[Collected data]
════════

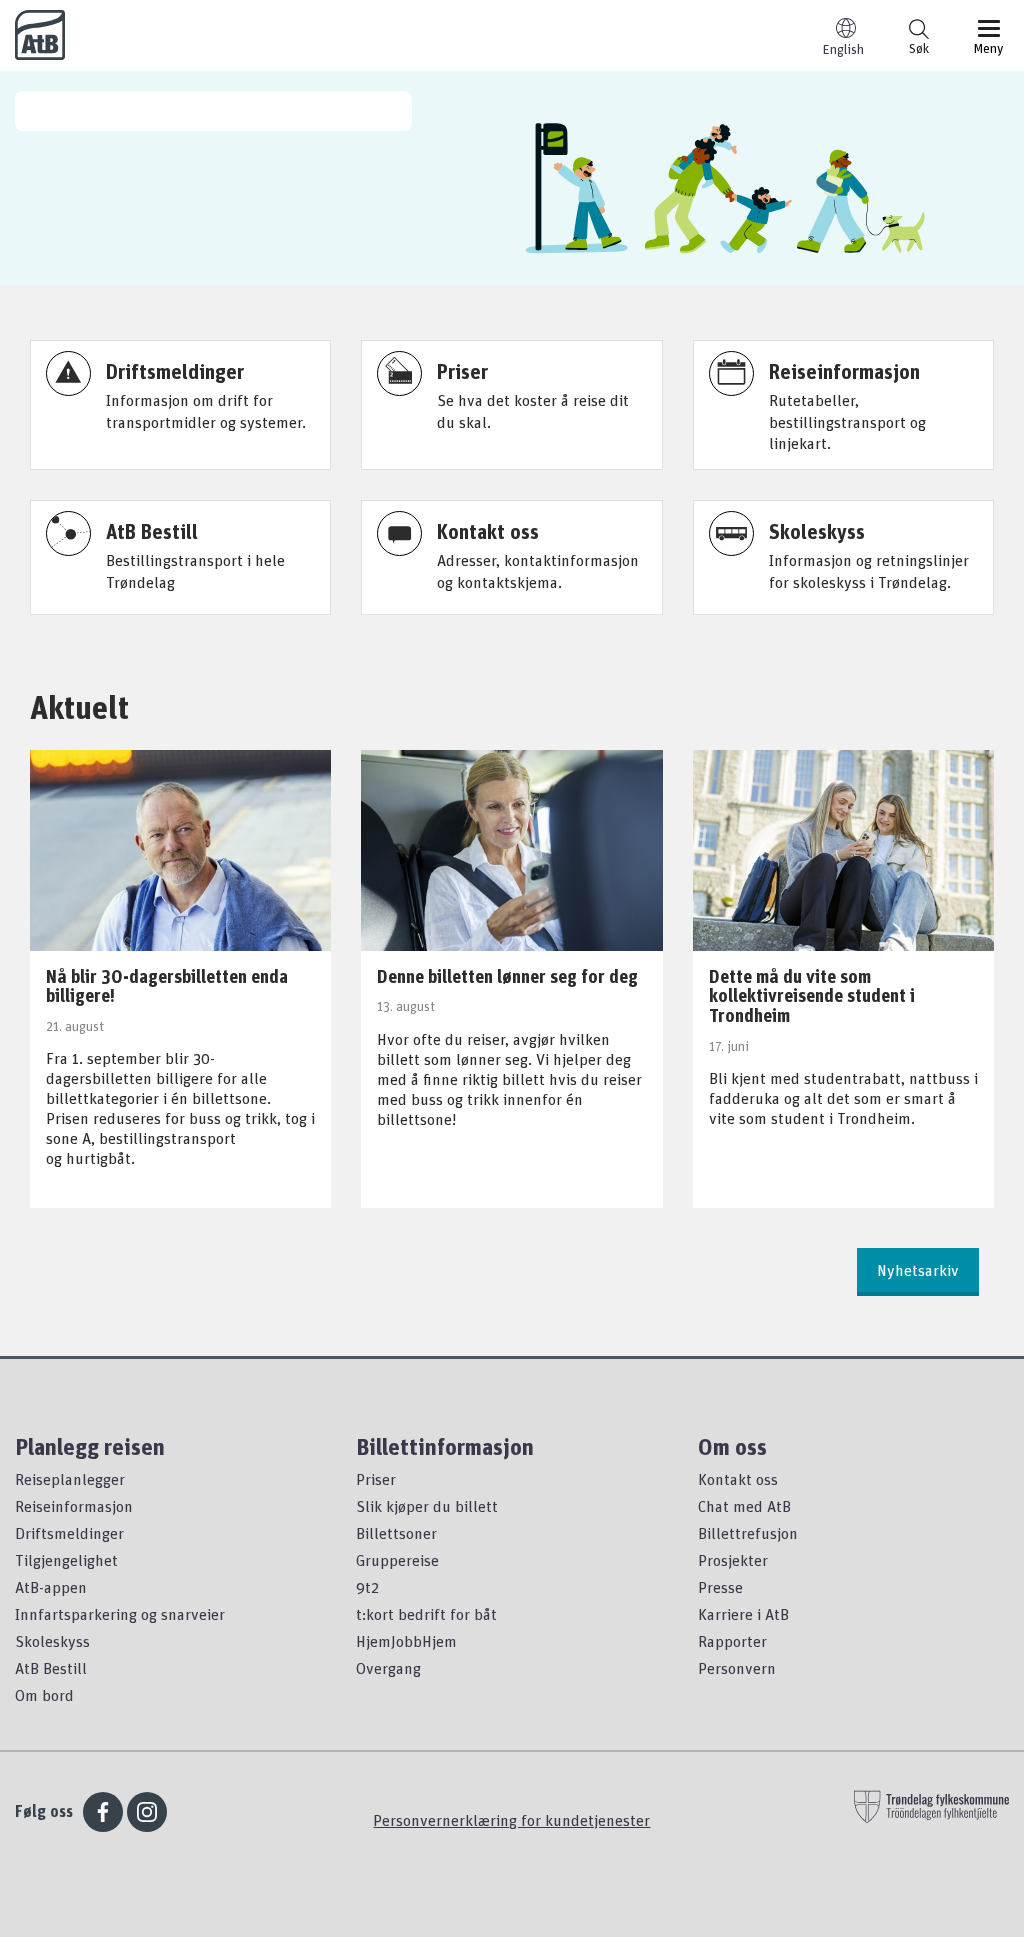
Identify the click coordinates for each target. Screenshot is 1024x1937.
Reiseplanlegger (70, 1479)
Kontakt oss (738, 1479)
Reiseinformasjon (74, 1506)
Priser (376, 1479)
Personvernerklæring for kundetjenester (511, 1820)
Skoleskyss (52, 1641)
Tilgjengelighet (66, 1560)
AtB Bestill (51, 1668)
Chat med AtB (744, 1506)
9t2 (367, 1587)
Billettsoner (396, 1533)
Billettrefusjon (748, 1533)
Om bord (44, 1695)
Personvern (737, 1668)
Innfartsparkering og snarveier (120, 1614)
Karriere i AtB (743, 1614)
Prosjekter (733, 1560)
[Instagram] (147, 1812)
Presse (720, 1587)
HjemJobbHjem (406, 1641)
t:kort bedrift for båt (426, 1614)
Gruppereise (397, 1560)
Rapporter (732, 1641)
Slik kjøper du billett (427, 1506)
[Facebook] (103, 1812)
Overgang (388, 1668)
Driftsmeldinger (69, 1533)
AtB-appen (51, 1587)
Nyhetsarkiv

════════

[TASK TO COMPLETE] Transcribe exactly the lines from the one containing "Rapporter (732, 1641)" through the end of the records, both included, and nothing else.

[REPLY TO THE TASK]
Rapporter (732, 1641)
Slik kjøper du billett (427, 1506)
[Facebook] (103, 1812)
Overgang (388, 1668)
Driftsmeldinger (69, 1533)
AtB-appen (51, 1587)
Nyhetsarkiv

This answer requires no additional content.